MATERIALS PROVIDED below:
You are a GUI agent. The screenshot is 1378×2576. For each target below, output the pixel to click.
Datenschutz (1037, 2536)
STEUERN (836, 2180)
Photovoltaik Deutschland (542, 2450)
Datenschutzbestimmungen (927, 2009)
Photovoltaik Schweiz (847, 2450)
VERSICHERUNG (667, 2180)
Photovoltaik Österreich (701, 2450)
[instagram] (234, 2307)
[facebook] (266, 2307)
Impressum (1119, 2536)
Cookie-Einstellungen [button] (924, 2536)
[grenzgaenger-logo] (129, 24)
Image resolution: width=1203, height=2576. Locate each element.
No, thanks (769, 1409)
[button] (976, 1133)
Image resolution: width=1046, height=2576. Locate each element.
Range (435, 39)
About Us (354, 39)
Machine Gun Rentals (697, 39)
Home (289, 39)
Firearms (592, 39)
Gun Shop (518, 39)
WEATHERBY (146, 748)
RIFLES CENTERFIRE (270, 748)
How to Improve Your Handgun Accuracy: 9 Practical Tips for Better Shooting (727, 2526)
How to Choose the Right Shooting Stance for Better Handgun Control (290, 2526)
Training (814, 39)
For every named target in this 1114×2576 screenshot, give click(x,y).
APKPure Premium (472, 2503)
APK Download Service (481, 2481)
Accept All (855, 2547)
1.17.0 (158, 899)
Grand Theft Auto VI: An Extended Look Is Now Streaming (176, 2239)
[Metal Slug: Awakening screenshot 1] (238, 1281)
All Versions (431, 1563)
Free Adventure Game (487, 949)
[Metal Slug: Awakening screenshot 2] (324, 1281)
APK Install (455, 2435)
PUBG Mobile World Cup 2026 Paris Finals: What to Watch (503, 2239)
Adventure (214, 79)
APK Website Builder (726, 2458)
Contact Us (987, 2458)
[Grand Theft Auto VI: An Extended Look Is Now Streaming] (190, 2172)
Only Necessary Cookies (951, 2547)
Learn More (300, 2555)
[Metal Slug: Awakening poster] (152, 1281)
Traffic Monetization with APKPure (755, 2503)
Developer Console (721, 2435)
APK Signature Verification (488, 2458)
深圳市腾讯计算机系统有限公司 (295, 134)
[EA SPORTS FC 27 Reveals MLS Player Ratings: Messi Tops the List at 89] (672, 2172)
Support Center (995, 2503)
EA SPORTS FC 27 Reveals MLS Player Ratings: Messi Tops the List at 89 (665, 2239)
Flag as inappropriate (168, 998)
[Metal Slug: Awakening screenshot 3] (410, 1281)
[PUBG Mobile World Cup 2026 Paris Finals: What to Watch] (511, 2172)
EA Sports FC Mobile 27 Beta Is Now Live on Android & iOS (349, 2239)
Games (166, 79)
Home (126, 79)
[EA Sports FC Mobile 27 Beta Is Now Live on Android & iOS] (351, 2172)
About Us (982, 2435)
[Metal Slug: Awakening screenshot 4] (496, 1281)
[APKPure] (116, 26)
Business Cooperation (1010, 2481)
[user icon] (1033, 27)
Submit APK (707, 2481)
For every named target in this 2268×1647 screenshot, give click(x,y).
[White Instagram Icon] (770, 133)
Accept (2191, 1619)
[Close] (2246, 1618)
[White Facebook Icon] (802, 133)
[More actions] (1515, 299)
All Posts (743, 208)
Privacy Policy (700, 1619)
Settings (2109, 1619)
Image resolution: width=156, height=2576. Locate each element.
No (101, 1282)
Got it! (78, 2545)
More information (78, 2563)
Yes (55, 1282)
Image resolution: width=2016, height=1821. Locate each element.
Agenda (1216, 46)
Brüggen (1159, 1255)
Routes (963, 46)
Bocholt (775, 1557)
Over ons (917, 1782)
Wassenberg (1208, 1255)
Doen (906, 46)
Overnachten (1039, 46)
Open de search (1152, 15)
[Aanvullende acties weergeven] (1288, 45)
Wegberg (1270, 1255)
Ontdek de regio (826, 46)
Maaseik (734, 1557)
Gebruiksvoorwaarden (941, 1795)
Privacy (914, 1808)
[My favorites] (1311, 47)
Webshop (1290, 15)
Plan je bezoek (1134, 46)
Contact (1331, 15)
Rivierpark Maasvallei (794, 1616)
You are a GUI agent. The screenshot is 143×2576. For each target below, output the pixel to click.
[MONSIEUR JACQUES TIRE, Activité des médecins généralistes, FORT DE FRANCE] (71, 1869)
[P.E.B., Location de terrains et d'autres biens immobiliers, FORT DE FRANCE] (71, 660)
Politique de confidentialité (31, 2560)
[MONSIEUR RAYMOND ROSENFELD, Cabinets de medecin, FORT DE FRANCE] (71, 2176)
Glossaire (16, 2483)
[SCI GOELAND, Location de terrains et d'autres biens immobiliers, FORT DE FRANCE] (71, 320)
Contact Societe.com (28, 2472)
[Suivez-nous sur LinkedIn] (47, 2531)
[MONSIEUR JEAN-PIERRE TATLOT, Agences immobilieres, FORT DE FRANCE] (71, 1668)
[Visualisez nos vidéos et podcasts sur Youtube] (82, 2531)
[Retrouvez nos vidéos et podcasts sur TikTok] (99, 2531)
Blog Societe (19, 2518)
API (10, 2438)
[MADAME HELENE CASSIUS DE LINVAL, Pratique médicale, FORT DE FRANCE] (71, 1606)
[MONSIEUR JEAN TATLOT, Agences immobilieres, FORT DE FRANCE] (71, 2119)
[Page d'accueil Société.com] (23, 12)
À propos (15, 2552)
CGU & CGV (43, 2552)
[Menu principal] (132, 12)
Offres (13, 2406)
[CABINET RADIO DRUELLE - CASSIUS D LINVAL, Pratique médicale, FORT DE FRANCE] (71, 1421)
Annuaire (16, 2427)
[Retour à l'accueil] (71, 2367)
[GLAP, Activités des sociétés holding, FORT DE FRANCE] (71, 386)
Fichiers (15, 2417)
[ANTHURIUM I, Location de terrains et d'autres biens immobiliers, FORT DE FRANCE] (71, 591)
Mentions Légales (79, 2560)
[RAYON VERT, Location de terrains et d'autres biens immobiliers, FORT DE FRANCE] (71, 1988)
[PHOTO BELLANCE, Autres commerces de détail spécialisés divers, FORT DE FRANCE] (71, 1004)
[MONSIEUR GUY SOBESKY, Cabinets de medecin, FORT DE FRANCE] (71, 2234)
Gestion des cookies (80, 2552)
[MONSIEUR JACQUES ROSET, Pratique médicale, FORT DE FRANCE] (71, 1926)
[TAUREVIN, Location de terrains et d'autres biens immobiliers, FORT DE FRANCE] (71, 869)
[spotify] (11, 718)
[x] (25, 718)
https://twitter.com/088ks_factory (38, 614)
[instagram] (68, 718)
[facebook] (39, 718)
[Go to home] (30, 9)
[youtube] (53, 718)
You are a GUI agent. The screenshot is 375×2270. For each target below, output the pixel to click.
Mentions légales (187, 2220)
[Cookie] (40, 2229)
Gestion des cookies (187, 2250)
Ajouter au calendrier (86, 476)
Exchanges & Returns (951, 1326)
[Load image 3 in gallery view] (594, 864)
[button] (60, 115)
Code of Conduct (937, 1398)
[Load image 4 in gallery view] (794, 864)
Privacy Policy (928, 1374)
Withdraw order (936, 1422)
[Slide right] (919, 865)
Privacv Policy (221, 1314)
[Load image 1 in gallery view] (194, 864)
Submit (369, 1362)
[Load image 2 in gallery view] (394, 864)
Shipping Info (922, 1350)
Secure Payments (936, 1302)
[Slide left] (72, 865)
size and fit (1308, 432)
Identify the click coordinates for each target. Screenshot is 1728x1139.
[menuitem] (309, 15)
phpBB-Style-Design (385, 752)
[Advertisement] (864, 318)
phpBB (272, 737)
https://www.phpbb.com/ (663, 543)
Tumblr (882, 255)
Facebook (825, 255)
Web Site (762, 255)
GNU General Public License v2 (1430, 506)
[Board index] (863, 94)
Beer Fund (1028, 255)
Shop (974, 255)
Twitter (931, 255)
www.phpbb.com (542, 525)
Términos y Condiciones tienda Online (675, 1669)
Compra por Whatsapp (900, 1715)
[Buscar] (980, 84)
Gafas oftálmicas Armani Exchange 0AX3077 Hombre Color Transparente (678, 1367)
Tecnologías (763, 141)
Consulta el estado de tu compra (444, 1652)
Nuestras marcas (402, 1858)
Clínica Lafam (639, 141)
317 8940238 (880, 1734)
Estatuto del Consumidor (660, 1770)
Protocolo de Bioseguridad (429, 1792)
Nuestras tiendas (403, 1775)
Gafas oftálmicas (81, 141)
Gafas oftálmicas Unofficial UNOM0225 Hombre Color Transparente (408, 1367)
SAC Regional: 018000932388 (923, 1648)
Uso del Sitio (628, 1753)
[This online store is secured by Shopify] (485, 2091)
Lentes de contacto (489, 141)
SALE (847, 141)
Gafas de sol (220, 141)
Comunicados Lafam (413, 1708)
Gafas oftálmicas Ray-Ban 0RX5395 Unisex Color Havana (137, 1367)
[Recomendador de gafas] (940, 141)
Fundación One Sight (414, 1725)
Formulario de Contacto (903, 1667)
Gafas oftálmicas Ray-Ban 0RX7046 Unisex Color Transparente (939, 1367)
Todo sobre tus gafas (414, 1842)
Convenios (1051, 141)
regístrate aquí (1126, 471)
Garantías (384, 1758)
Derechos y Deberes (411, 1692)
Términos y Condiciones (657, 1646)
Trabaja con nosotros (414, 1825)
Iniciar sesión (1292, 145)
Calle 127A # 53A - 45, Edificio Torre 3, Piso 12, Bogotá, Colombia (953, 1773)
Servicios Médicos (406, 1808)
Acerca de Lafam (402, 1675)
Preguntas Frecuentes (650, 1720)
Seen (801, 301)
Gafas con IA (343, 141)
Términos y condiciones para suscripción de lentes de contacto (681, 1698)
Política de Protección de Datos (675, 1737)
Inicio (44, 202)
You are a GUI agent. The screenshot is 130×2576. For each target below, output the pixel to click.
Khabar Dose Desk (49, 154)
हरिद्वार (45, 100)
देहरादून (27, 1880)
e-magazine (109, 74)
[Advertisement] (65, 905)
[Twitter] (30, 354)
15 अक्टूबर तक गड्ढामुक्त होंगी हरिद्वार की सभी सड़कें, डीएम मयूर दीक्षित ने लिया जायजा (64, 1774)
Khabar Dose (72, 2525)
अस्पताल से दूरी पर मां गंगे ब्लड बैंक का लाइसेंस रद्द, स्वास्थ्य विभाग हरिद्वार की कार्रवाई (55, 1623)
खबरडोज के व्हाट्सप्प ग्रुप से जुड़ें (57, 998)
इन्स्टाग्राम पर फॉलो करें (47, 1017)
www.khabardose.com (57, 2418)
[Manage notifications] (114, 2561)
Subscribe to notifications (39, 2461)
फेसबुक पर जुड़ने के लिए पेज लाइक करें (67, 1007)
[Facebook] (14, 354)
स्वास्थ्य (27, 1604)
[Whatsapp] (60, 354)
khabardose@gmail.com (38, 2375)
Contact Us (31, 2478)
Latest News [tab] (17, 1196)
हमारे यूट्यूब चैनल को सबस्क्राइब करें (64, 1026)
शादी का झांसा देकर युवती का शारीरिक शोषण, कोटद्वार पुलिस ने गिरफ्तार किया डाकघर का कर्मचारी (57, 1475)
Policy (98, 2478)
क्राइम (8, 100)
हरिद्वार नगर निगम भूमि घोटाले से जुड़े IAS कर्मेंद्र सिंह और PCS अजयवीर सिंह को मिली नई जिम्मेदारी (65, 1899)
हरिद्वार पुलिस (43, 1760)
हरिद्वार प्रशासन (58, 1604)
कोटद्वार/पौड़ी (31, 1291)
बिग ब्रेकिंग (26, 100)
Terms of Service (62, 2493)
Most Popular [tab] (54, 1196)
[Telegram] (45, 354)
End of MATERIALS PROVIDED.
● TASK OBJECTIVE
The lines you need are those holding the word "resolution"; copy each of them from the material above.

● SOLUTION TO THE PROBLEM
Image resolution: width=1203, height=2576. Locate each element.
Image resolution: width=1046, height=2576. Locate each element.
Image resolution: width=156, height=2576. Locate each element.
Image resolution: width=2016, height=1821. Locate each element.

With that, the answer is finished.